State of play: The e-cigarette maker exploded onto the market after launching in 2015 with sleek marketing campaigns for vaping devices and nicotine flavored pods. By 2018, it was raking in revenue of nearly $1 billion.
- Juul has denied that it deliberately tried to appeal to young people, but it later stopped selling certain flavored products in response to criticism from schools, parents and regulators who said these contributed to a spike in teen vaping.
- The company has since lost market share to the British American Tobacco-owned Vuse as its legal woes mounted, the New York Times notes.
- Juul announced in November it had secured enough new financing to avoid bankruptcy, but that it would have to lay off workers — reportedly some 400 employees, or roughly one-third of its global staff.
- Last month, Marlboro cigarettes maker Altria, which had invested heavily in Juul, announced it had exchanged its remaining minority stake "for a non-exclusive, irrevocable global license to certain of Juul's heated tobacco intellectual property."
What they're saying: Juul said in its statement Monday that it's "focused on our path forward to maximize the value and impact of our product technology and scientific foundation," which "has transitioned" over 2 million adult smokers from "combustible cigarettes."
- Juul proposed in its Premarket Tobacco Product Applications "a marketing plan narrowly tailored to adult smokers to reach our intended audience and limit underage exposure," which "specifically stated" would "avoid broad marketing channels, like social media, unlike competitors in the marketplace."
Yes, but: Jackler and Michelle Jongenelis, an associate professor at the University of Melbourne whose study published in February examined the impacts of e-cigarettes on youth in Australia, expressed skepticism at Juul's pledge.
- Jongenelis said in an emailed comment Monday that the tobacco and vaping industries "have always found loopholes" in marketing restrictions and other regulations.
- Jackler said Juul "set out claiming they were trying to improve the lives of a billion smokers around the world and instead, they addicted a whole generation of non-smoking to nicotine."
Meanwhile, Juul's pledge not to market to youth doesn't really matter as the company already went viral on social media in its earlier campaigns and became a "fad amongst teenagers," according to Jackler.
- "They had recruited an army of teenagers that basically became members of their marketing department," he said.

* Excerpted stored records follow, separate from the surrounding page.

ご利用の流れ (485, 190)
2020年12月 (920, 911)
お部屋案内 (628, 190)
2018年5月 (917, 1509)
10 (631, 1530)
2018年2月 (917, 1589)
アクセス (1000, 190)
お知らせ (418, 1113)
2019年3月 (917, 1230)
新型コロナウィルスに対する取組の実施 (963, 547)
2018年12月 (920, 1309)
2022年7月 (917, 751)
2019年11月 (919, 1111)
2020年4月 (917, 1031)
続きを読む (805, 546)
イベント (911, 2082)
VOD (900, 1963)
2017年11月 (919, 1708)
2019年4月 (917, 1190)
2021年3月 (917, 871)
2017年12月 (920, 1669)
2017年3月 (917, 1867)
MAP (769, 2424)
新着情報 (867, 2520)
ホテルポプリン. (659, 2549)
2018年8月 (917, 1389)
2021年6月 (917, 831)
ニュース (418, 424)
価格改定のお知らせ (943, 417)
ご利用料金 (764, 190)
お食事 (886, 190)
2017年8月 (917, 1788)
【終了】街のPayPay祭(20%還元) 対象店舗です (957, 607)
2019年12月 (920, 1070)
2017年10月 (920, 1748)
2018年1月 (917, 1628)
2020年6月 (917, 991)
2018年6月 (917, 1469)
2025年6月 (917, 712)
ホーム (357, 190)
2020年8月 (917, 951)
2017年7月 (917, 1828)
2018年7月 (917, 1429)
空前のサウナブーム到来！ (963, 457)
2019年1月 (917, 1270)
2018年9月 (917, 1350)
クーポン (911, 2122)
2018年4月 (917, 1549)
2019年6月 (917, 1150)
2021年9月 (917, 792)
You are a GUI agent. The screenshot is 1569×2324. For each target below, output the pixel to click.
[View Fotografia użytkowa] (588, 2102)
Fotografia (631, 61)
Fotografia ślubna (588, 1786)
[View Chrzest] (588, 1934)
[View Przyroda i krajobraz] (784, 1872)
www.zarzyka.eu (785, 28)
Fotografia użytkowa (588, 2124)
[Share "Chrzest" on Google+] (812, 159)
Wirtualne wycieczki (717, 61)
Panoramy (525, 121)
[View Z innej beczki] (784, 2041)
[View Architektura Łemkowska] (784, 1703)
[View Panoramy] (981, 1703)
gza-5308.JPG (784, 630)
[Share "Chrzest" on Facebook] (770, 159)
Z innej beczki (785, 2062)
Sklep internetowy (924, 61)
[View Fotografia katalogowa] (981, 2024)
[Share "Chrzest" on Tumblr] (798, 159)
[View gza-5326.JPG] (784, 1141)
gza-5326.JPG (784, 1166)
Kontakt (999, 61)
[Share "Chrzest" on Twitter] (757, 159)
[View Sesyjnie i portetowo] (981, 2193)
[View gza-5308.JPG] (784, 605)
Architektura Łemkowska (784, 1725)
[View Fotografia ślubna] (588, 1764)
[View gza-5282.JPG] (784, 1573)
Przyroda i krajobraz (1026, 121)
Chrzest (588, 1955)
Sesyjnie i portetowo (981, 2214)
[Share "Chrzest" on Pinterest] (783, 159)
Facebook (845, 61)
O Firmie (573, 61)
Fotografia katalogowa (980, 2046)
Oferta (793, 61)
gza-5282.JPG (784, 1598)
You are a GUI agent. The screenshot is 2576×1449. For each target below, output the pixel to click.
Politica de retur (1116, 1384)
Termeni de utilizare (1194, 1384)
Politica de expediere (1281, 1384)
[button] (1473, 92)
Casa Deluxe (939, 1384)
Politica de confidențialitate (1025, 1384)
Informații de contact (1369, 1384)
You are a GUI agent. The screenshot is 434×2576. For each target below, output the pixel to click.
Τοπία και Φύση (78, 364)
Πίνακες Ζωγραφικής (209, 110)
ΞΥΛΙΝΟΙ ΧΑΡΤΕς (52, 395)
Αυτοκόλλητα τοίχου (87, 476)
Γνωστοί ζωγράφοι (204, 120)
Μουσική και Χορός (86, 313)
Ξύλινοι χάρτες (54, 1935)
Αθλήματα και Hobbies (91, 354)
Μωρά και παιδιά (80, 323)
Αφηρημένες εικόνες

What we're watching: "The fact that in late 2022 JUUL's lead investors, who also serve as corporate directors, were willing to make a sizable cash infusion to help pay for JUUL’s litigation payments indicates that this savvy group of wealthy individuals foresee a promising path forward for JUUL in the nicotine delivery marketplace," said Jackler in an email on Monday night.
- "There can be little doubt that JUUL has been working on a business plan based on introducing novel nicotine delivery technologies, almost certainly ones which the company anticipates will circumvent its present regulatory limitations."